嘘にも信用が出来るとは言いづらい求人ページが画面

に小さくおさまっている。


ようやくそこで、俺はハッとした。

普段なら釣られることも無い広告に、釣られている。


俺がどれだけ今のバイトに辛さを感じているかを、やっとその時自覚した。


「つっら。
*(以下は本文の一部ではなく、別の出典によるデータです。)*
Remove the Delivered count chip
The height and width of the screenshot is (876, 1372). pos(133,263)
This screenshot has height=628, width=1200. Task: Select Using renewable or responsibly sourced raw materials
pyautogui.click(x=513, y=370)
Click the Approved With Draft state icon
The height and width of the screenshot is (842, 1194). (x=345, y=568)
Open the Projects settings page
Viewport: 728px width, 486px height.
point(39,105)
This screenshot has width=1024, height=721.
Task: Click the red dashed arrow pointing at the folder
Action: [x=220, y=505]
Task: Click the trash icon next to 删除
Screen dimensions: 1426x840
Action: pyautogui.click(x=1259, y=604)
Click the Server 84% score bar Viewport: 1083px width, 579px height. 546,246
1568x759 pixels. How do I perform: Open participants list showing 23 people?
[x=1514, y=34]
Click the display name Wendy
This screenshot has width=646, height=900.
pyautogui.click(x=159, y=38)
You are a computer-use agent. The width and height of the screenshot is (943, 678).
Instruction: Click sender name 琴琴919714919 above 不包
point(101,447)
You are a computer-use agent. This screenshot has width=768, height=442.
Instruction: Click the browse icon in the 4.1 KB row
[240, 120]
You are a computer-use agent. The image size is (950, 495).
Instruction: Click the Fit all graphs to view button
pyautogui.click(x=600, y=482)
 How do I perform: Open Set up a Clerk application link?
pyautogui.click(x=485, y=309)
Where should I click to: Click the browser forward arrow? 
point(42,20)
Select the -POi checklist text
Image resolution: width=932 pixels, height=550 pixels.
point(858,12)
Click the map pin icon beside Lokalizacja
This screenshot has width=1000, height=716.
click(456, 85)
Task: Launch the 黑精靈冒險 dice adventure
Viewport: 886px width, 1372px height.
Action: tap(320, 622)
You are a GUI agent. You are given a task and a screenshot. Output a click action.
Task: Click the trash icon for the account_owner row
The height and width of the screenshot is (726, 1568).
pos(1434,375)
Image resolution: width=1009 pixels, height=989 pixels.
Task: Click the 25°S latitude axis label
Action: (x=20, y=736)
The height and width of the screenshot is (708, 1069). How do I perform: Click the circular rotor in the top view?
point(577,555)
」誰もいないのに笑った。


悔しいだとか、苦しいだとか、そういう時には笑いとばしてやるのだ。


俺はちょうどその時スマホの時刻が二十時二十九分を表示しているのを見ると、待ちに待った時間だと言うのに

特に嬉しくもなく、席を立った。


受付へ歩きながらme'inを開く。

幾つか赤く光った通知の中に、o-bay からの新たな通知はなかった。


十八時四十分。

微妙な時間だ、今の時間からバイトまではかなり時間が開いている。


しかし家に帰って何をするでもない。

この時間からはまともに寝ることさえ出来ない。


とぼとぼとまた、日本庭園の方へ歩いていく。

横切る車、黄色く路面を照らす街灯。


こんなにも人がいるのになぁ。


それなのになんだ。

誰も俺なんかに興味は無いのだ

あのいい匂いの女子大生にも

ぶつぶつと、何かを唱えるように歩き去っていった髪の薄いおじさんも。


きっとこの3人の中で人から話しかけられる確率が高いのは女子大生だろう。


ナンパとか、キャバクラのキャッチとか内容はどうであれ話しかけられるのだ。


つまりの所、意識されているのだ。


女って良いよな。


俺は女にこそ言えないがそう思うようになっていった。

そこにいるだけで華になる。

存在自体が価値になる。


世界には男の方が多いというのに、異性に貪欲なのは男の方なのだ。

それが俺には理不尽に思えた。


そう思うとヤケになってしまって、何もかもどうでも良くなってしまった。